Para enfrentar estas incertidumbres, la previsión de la cadena de suministro se ha convertido en una herramienta esencial. Esta práctica se basa en datos históricos de ventas y suministros para anticipar cambios futuros en la demanda, ayudando a las empresas a tomar decisiones informadas sobre inventario, estrategia y presupuestos. Las organizaciones que aprovechan capacidades predictivas pueden prosperar incluso ante la feroz competencia y la volatilidad del mercado, controlando las predicciones de demanda para satisfacer las expectativas de los clientes.
En este contexto, Amazon Web Services (AWS) se presenta como una solución innovadora a los desafíos de pronóstico mediante la personalización de modelos de aprendizaje automático con Amazon SageMaker Canvas. Este servicio sin código permite a analistas de negocios y profesionales de datos construir modelos de aprendizaje automático sin necesidad de escribir código. Su interfaz intuitiva facilita el acceso a la inteligencia artificial para diversas aplicaciones comerciales, permitiendo a las empresas de retail y bienes de consumo empaquetados abordar sus retos de previsión de manera más eficiente.
Un aspecto destacado de SageMaker Canvas es su capacidad para realizar pronósticos basados en series temporales, utilizando aprendizaje automático automatizado para entrenar múltiples algoritmos sobre conjuntos de datos históricos. Esto se traduce en la posibilidad de prever la demanda de productos y realizar análisis de escenarios a través de simulaciones, algo especialmente útil durante períodos de alta competitividad y fluctuaciones en la demanda.

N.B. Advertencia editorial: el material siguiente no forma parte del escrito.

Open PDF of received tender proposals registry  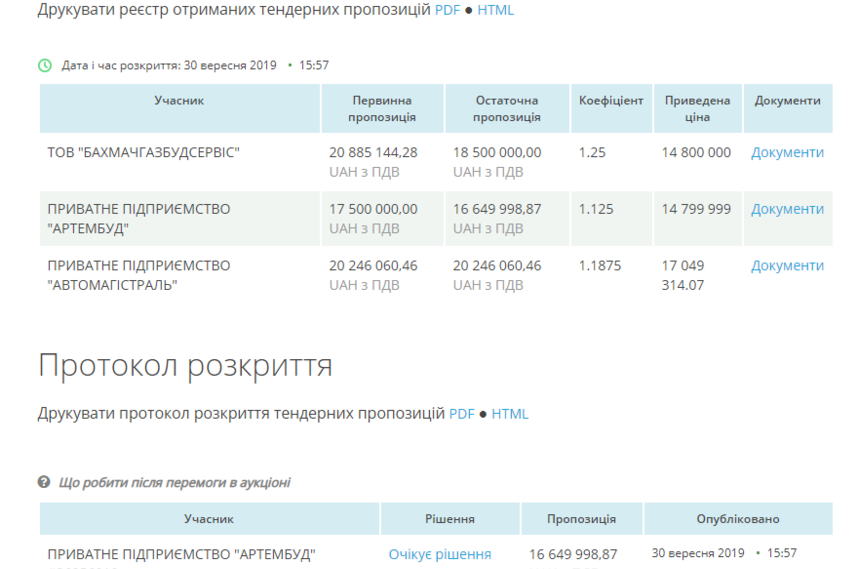(x=447, y=11)
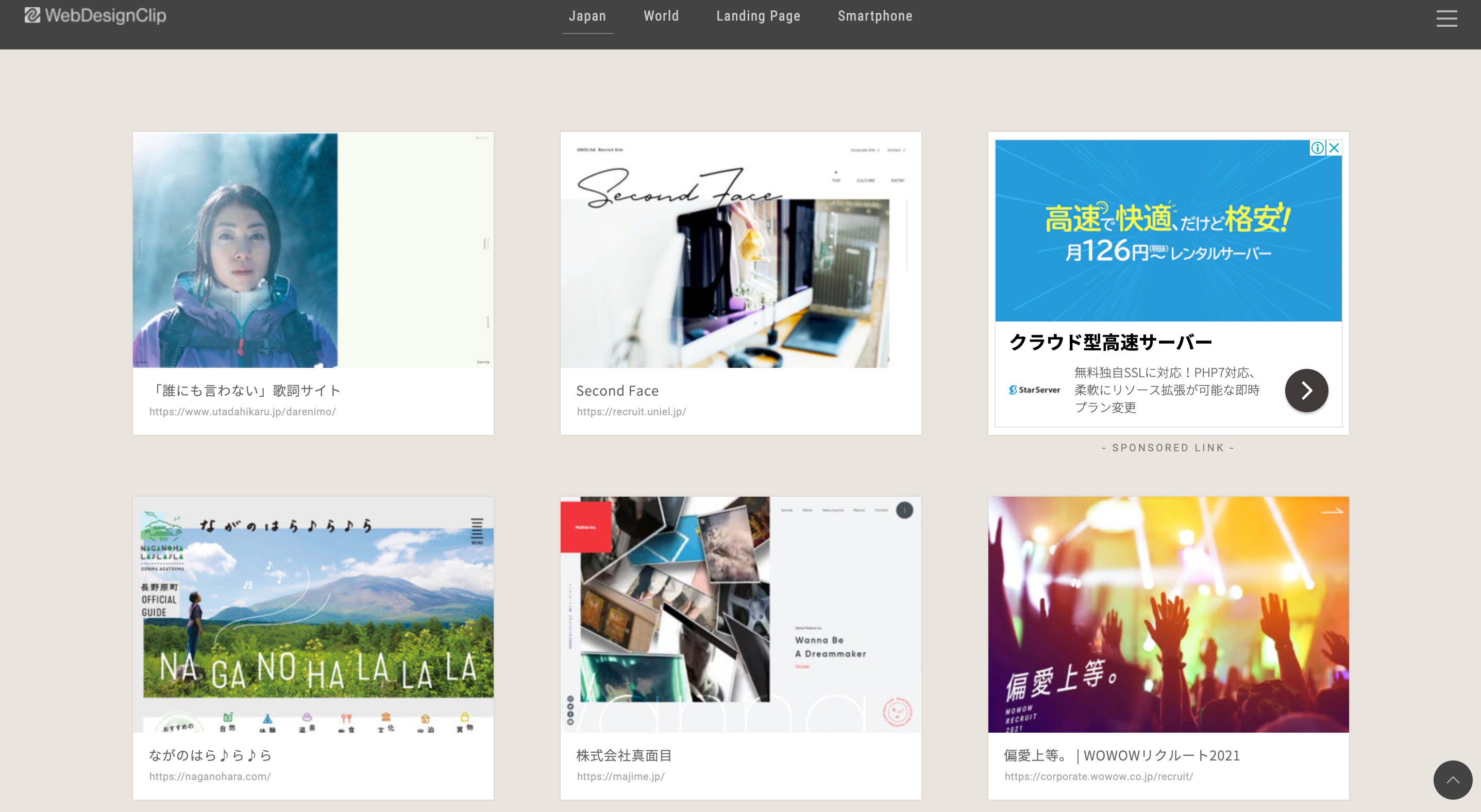Viewport: 1481px width, 812px height.
Task: Open the Naganohara green mountain thumbnail
Action: (x=313, y=614)
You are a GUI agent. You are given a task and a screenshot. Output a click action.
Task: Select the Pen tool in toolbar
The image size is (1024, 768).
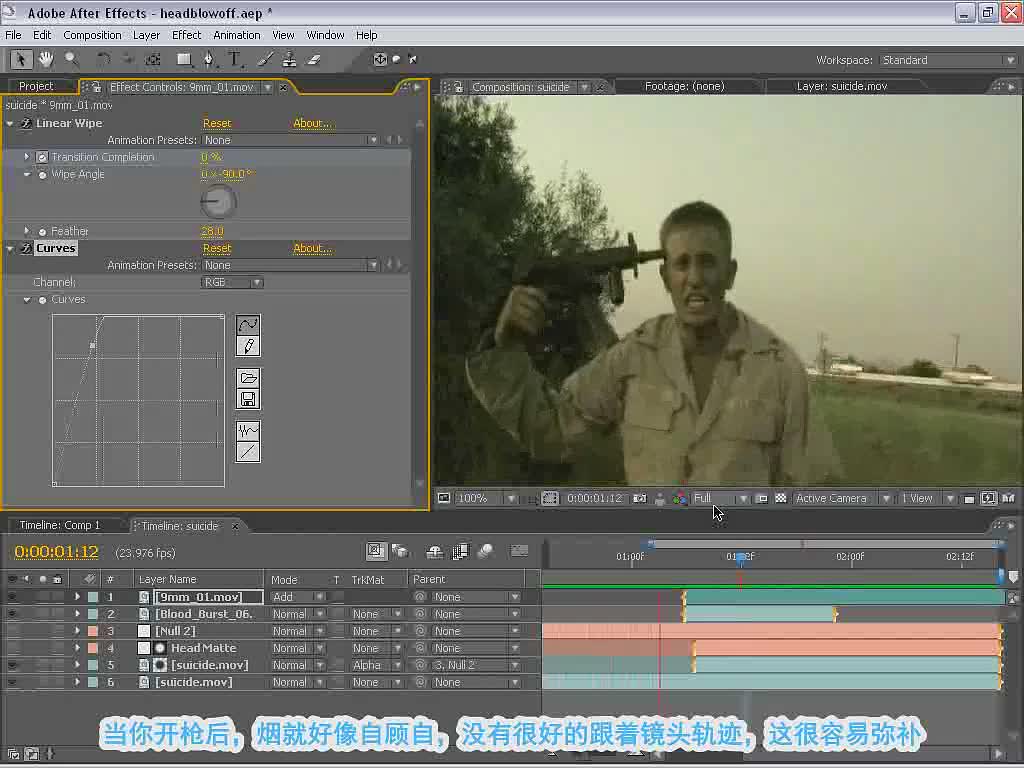[208, 59]
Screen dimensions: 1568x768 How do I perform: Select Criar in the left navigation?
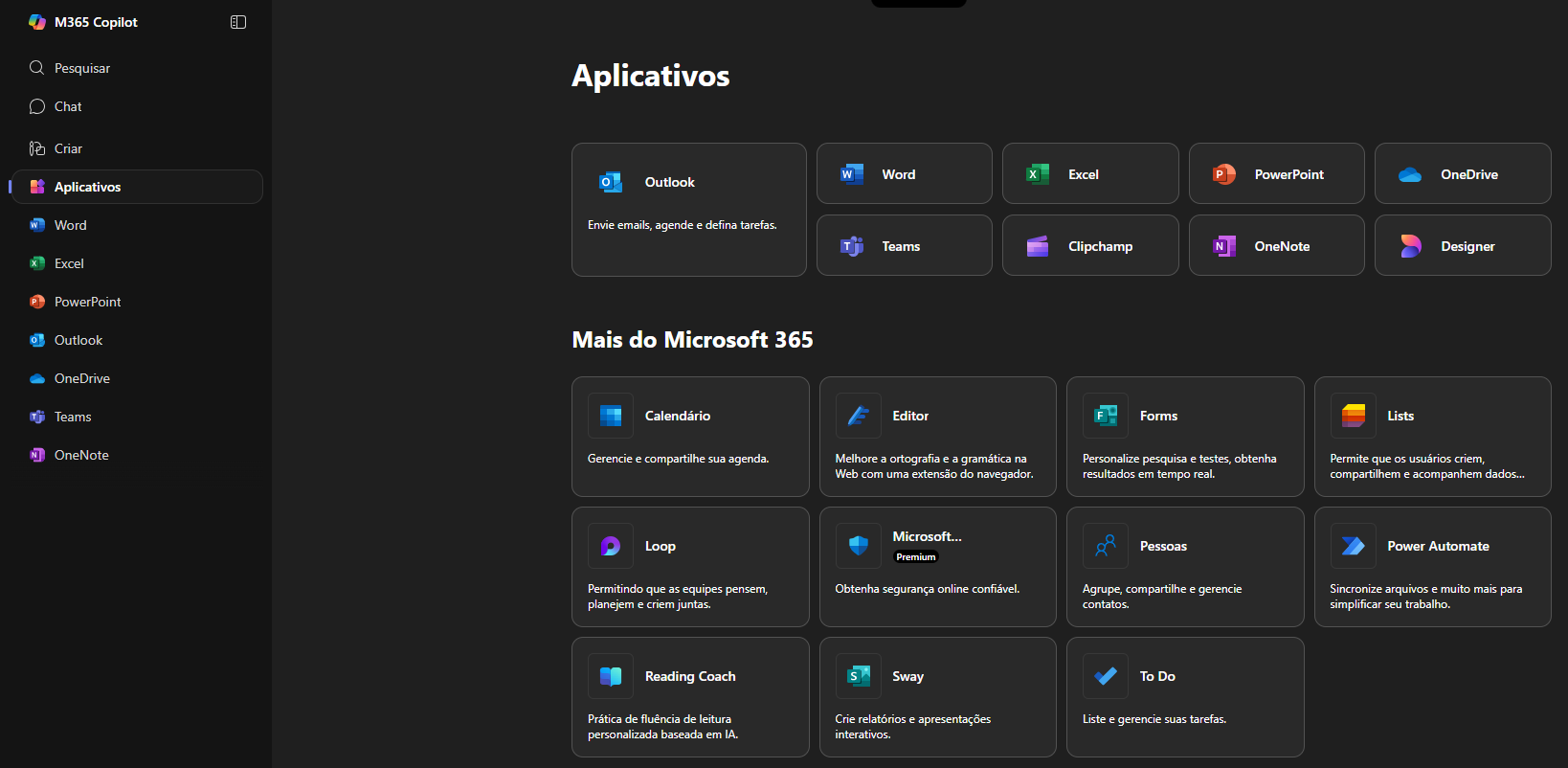tap(67, 148)
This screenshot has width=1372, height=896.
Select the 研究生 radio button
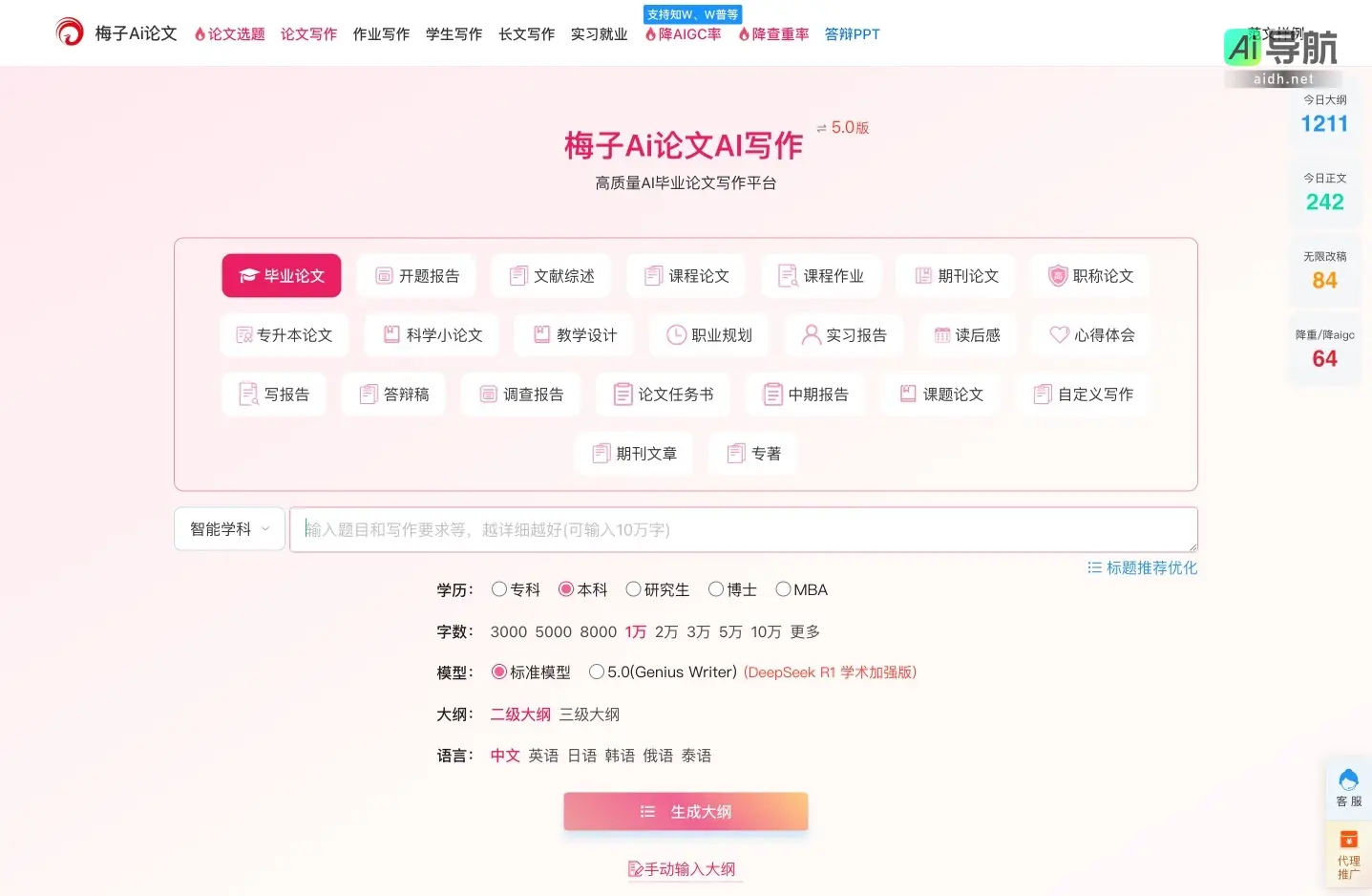(x=633, y=589)
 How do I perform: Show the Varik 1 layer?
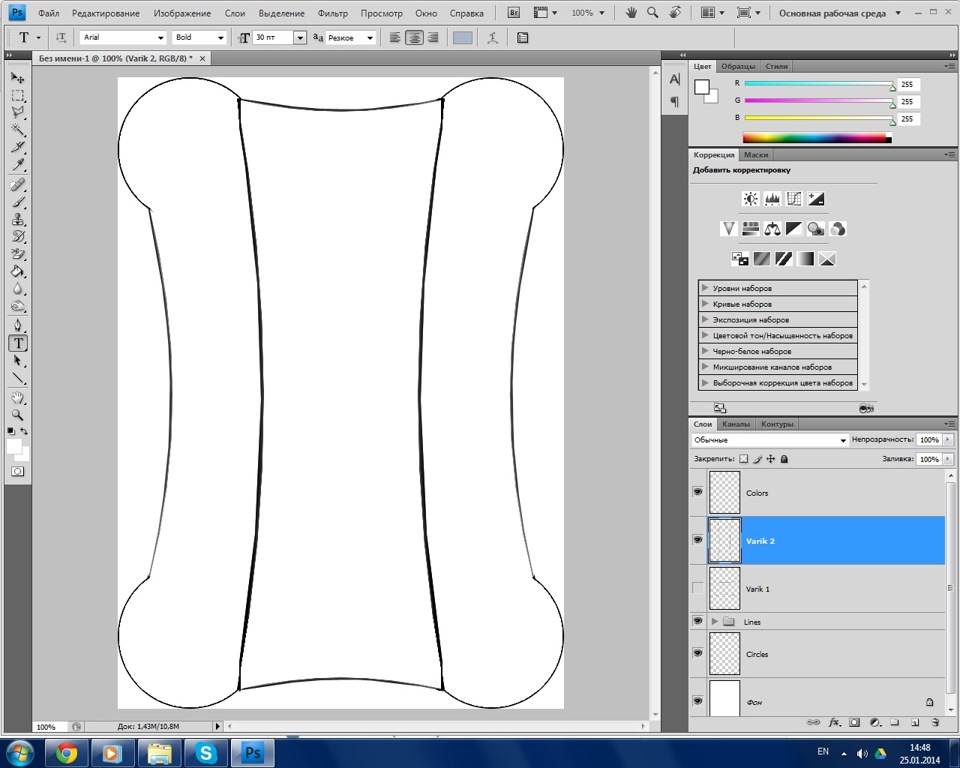(x=698, y=588)
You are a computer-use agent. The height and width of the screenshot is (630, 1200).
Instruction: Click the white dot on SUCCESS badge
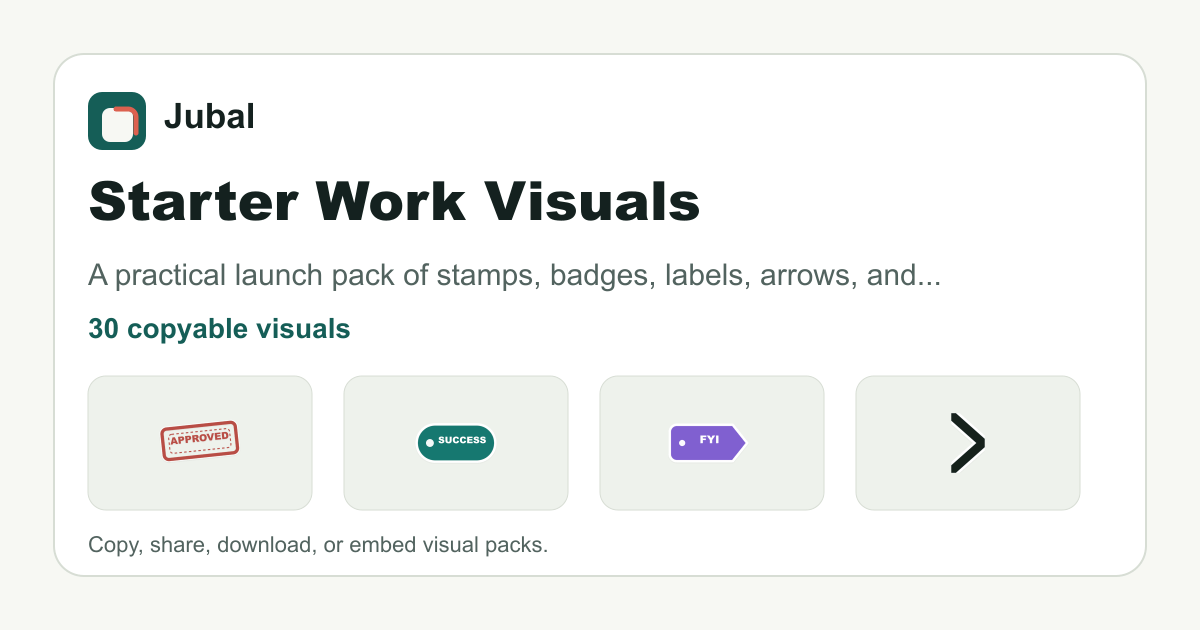[430, 443]
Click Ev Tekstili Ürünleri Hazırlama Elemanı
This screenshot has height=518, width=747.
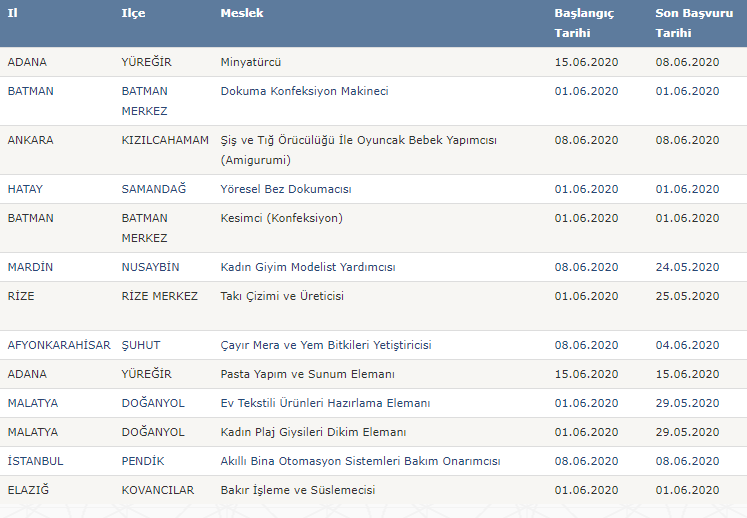coord(325,403)
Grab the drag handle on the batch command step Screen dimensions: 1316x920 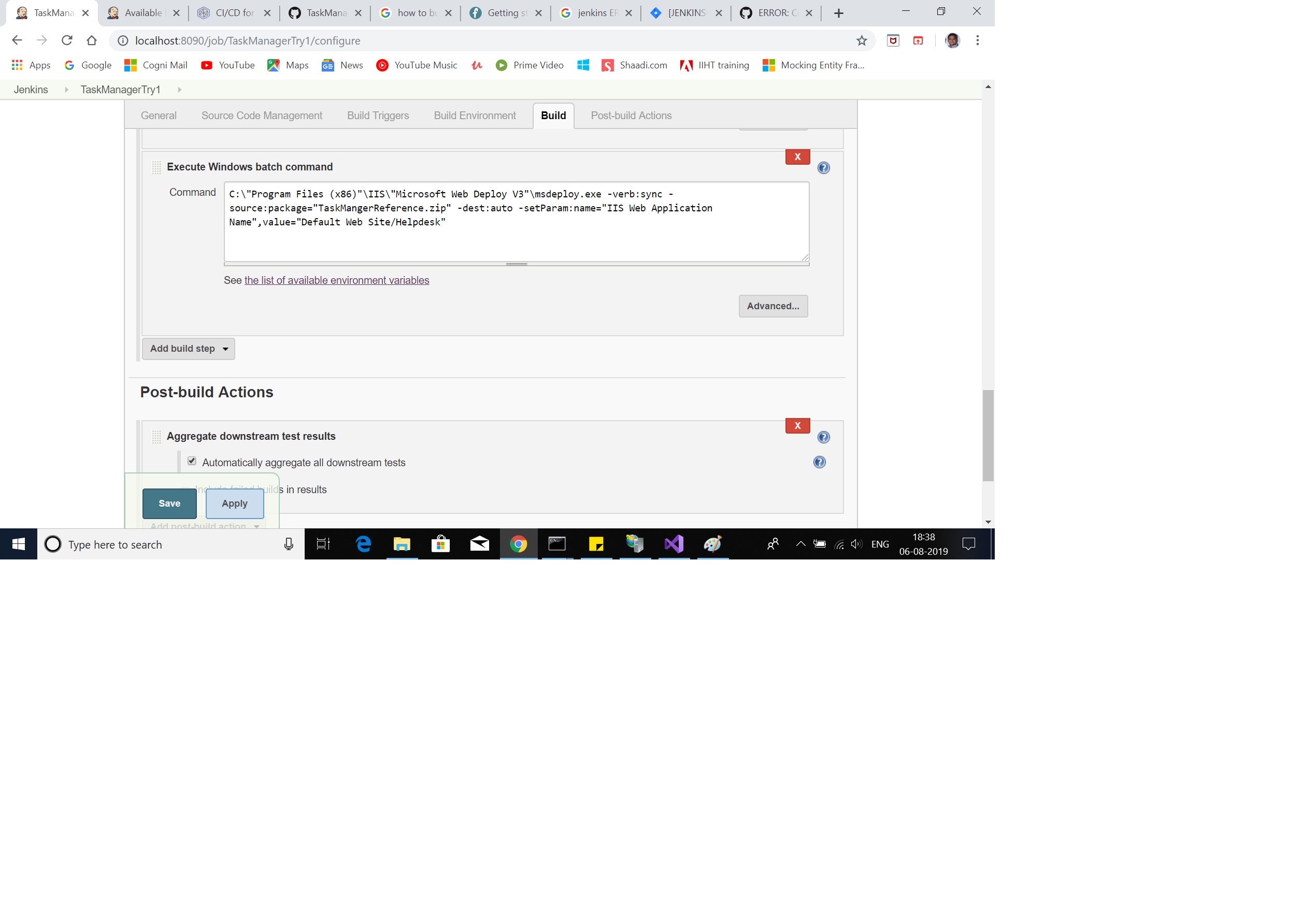click(x=156, y=167)
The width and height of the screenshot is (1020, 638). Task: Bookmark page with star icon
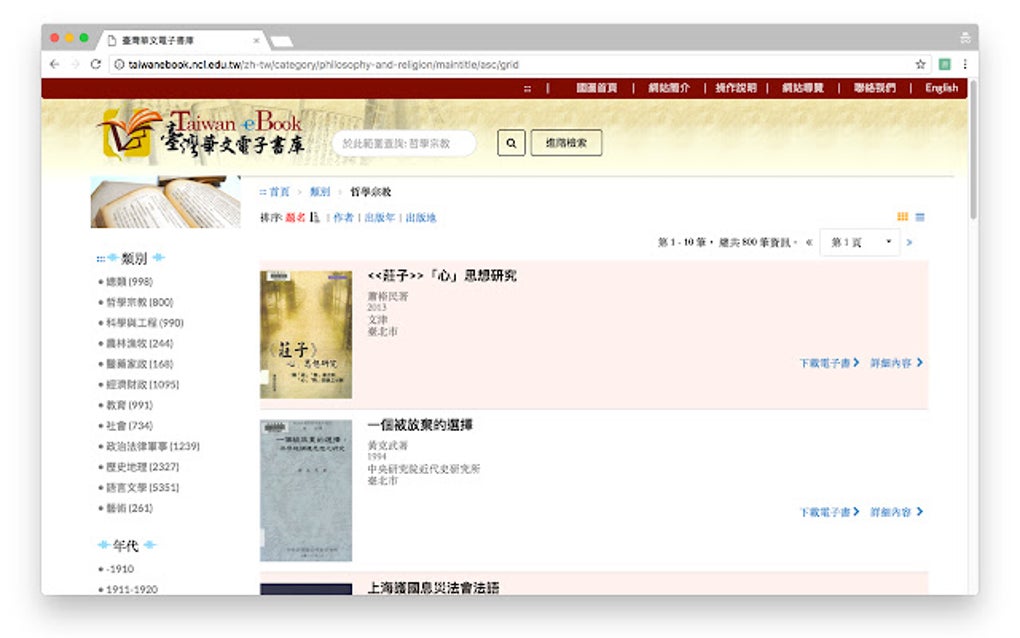(920, 64)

La cuantilización en la previsión permite a las organizaciones realizar previsiones probabilísticas que cuantifican la incertidumbre. Al evaluar múltiples puntos de predicción de cuantiles, las empresas pueden elegir opciones más rentables, mejorando así la eficiencia operativa y el rendimiento financiero. Además, las funciones de análisis «qué pasaría si» de SageMaker Canvas facilitan la exploración interactiva de cómo los cambios en las variables de entrada pueden afectar las predicciones, permitiendo ajustar las estrategias comerciales según la evolución del mercado y las expectativas de los consumidores.
En conclusión, Amazon SageMaker Canvas se posiciona como una solución potente para las empresas que buscan mejorar sus capacidades de previsión, satisfacer las expectativas del cliente y optimizar sus operaciones en un mercado dinámico y en constante cambio.